EXERCISE DESCRIPTION >>
Answer these questions about the baby photo thread:
1. What action was used on photo 2?
2. In which shots does Derrel say the light, open shadows are most clearly visible?
3. What two fixes does EJBPhoto suggest for the composition of the last photo?

* Start EXCERPT *

# Cute Baby - new "true blue" seamless



## twocolor (Nov 3, 2009)

Such a cute little guy!  Stunning brown eyes!
1.






2.  Used an action on this one - Baby Soft





3.





4.





5.





6.




cc always welcome!!!


----------



## Christie Photo (Nov 3, 2009)

Oooo...  I like 3 and 4.   I might crop in a bit.  Will you take out the secondary catch lights?

Your lighting keeps getting better and better.  You really nailed it here.

-Pete


----------



## Derrel (Nov 3, 2009)

Cute little fellow, and a cute set. I'm just wondering why your shadows seem so light and open, when there's such a large and clear shadow showing from your main light. Are you lightening the images up substantially in post processing to lift the shadow values up? This is most clearly visible in shots 3,4,and 5. I really liked the look of the skin tones in the second shot--they seem more natural, whereas the others make the boy's skin look a bit oversaturated and less "real".


----------



## NateS (Nov 3, 2009)

Great photos and I agree.....nailed the lighting.  I really like most of the poses too and really like the "soft" processing on #2.


----------



## Herro (Nov 3, 2009)

2 is awesome. the rest are okay.


----------



## EJBPhoto (Nov 5, 2009)

Very nice set.  Nice color -that's a tricky color to work on. I can't cc lighting since I know nothing about studio work, but composition in the last one looks off.  Either put more space on the left since he's facing that way, or if you miss it in camera, crop in more for the final image.

Good work!


----------

* End EXCERPT *
* Start MATERIAL SHOWN *

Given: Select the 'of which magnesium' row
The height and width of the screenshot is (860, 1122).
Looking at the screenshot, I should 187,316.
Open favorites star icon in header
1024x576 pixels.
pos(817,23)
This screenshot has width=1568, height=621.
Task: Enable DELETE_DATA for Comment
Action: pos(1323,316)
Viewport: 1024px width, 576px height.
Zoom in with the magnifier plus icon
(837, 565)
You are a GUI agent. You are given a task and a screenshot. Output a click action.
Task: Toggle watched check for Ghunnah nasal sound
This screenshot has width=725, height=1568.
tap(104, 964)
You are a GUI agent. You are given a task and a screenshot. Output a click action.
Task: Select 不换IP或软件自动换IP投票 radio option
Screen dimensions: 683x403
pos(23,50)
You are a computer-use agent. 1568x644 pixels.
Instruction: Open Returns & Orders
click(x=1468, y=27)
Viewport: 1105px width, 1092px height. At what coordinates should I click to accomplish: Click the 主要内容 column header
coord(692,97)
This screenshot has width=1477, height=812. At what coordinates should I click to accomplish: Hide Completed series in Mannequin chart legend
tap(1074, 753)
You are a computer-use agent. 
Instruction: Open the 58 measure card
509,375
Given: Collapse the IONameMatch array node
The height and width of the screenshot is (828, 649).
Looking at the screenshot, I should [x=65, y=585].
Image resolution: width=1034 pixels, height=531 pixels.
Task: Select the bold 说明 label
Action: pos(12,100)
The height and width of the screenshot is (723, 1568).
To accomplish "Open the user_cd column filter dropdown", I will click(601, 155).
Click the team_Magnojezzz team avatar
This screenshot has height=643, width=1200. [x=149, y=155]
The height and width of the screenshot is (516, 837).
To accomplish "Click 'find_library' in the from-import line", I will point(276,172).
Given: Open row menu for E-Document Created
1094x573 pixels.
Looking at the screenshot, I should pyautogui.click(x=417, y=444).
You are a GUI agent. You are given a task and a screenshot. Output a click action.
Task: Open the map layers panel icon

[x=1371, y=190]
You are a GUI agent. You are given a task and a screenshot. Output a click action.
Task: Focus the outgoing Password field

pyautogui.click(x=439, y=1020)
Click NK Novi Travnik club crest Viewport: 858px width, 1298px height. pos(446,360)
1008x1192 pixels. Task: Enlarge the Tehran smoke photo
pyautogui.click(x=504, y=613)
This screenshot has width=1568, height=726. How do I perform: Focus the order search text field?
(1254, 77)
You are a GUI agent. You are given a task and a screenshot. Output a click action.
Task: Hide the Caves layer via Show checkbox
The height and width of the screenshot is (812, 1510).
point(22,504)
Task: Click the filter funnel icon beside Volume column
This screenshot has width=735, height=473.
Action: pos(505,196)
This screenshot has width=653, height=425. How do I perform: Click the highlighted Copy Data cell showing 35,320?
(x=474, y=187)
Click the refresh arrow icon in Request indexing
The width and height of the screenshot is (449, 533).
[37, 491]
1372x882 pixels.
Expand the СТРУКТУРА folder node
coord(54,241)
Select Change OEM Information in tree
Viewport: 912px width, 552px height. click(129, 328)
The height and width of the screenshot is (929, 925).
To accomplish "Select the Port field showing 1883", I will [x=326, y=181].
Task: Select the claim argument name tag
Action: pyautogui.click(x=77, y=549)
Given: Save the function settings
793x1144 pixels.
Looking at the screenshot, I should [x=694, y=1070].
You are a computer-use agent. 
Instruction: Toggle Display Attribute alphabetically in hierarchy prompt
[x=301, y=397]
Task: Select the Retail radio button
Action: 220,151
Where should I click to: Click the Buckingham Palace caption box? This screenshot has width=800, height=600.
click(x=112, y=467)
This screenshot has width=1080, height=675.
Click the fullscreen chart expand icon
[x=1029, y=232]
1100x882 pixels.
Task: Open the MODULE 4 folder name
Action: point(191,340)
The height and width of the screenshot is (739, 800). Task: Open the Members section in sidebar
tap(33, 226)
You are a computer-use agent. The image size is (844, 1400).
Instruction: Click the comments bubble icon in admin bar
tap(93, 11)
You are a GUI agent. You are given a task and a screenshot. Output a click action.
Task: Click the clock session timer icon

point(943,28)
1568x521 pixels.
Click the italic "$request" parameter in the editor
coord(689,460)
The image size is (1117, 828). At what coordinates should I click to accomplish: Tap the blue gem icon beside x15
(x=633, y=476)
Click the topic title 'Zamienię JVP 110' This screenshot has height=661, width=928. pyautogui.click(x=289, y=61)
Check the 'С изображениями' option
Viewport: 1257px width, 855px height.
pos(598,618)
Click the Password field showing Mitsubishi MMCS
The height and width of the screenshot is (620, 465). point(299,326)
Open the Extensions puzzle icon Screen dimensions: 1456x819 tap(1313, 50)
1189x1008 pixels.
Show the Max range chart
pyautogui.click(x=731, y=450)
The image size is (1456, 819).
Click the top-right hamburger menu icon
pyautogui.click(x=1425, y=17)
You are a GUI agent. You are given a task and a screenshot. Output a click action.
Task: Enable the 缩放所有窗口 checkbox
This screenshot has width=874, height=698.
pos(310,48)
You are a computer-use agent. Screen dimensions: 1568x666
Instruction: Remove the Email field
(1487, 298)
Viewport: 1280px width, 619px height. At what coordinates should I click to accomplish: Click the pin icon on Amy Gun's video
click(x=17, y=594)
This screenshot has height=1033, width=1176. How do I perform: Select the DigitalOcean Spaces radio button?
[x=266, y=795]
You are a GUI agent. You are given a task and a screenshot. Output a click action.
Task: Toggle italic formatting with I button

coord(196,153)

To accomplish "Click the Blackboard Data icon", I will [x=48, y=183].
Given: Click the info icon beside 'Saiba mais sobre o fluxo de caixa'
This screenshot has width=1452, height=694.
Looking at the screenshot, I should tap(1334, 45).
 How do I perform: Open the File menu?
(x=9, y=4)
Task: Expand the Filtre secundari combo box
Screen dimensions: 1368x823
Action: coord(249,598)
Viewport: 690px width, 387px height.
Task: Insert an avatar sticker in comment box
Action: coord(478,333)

* End MATERIAL SHOWN *

FULL SOLUTION >>
1. Baby Soft.
2. Shots 3, 4, and 5.
3. Put more space on the left, or crop in more for the final image.